** DIRECTION **
Convert the entries from the line containing "Collapse console using" down to the line containing "Click the blue thumbs-up" into a two-column CSV with the headers text and answer. Give one row per entry, put each field in quotes, and replace line breaks with spaces.
[Start]
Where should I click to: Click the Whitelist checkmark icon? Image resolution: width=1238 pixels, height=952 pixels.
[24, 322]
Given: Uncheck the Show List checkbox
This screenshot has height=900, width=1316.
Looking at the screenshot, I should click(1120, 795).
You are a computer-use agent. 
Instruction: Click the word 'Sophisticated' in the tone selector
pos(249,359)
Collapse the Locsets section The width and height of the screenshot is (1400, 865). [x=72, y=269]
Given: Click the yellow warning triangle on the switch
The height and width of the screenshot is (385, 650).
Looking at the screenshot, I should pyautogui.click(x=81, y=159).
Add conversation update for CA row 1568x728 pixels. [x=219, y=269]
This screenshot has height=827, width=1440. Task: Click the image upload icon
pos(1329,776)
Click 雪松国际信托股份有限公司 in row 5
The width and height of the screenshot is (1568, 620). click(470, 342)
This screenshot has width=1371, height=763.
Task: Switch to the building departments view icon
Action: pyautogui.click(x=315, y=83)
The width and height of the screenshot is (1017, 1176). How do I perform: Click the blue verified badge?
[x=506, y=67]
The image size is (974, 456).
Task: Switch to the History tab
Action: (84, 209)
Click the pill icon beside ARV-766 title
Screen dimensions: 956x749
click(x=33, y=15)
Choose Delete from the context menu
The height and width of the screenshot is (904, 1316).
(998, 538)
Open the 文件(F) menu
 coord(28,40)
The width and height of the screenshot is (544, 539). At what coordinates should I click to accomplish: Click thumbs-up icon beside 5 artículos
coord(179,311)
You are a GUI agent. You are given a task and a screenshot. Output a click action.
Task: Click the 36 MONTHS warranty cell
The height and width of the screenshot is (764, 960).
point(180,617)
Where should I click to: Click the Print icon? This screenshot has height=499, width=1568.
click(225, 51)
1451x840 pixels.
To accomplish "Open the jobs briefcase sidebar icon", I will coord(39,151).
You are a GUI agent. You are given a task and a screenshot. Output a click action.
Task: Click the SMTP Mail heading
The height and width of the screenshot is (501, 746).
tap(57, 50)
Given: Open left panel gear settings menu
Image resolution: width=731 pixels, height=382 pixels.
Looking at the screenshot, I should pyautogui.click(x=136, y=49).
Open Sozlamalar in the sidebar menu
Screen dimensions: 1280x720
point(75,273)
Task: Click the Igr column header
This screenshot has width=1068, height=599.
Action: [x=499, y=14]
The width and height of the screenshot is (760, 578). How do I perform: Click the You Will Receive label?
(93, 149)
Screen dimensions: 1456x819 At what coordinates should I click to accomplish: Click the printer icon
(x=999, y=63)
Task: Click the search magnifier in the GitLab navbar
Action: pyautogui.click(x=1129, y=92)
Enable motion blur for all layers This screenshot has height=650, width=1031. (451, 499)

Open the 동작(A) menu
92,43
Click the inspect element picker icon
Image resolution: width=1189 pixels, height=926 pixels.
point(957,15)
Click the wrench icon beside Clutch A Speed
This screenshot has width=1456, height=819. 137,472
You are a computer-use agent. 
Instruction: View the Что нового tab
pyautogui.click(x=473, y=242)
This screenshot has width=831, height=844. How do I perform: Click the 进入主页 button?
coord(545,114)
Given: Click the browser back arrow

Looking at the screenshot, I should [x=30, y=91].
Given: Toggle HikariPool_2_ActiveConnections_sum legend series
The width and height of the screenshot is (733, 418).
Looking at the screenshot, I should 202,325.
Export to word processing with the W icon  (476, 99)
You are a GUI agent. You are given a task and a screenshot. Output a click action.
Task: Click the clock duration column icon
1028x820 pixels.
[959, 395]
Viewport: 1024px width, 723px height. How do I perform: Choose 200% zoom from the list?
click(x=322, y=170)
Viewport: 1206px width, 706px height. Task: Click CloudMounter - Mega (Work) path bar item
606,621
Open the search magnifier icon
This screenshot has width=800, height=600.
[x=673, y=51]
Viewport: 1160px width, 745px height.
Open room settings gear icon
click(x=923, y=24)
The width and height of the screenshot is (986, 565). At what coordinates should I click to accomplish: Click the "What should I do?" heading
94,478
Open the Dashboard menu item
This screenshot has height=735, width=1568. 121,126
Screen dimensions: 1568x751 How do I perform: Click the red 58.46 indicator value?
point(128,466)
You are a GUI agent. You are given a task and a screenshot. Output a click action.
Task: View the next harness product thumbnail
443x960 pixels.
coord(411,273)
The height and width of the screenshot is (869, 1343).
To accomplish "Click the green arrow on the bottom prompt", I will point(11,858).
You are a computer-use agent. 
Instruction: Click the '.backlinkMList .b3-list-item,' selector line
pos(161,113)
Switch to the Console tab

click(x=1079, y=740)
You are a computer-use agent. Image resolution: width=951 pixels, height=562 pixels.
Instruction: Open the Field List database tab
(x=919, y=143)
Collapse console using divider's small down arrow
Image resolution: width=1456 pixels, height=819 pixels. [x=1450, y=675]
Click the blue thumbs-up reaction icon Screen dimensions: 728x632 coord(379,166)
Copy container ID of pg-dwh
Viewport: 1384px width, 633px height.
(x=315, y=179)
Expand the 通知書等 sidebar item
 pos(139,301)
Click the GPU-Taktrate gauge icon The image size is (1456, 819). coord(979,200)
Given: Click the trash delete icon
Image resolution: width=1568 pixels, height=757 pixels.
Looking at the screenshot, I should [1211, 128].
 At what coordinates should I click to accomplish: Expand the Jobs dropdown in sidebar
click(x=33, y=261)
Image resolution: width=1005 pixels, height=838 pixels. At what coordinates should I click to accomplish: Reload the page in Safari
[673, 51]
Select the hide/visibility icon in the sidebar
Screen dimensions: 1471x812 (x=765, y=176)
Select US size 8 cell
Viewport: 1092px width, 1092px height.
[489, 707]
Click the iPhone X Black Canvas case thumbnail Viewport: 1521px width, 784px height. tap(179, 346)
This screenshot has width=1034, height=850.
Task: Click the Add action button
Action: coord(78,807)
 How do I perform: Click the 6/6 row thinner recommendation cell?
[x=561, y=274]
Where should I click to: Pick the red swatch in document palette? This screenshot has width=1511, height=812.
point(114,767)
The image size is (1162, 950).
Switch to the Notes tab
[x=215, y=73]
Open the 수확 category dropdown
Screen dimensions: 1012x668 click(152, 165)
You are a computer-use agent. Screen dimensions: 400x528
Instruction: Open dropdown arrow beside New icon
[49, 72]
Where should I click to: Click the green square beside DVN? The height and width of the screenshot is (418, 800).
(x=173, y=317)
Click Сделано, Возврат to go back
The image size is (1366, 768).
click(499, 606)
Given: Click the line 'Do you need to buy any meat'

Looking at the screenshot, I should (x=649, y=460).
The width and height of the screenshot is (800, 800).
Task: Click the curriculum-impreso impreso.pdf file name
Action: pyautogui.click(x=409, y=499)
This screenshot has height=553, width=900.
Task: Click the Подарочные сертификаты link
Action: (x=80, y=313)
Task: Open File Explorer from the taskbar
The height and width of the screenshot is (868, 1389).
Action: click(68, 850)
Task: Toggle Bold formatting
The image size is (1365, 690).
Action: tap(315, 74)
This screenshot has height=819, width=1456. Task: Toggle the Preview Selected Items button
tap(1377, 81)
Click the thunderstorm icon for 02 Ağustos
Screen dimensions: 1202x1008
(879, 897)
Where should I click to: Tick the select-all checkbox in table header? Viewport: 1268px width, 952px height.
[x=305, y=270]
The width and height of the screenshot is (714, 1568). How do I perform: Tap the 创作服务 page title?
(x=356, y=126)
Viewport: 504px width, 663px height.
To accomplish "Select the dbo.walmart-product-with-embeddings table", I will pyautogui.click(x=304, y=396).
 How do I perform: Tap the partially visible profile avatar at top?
[End]
** RESULT OF THIS TASK **
text,answer
"Collapse console using divider's small down arrow","Image resolution: width=1456 pixels, height=819 pixels. [x=1450, y=675]"
"Click the blue thumbs-up reaction icon Screen dimensions: 728x632","coord(379,166)"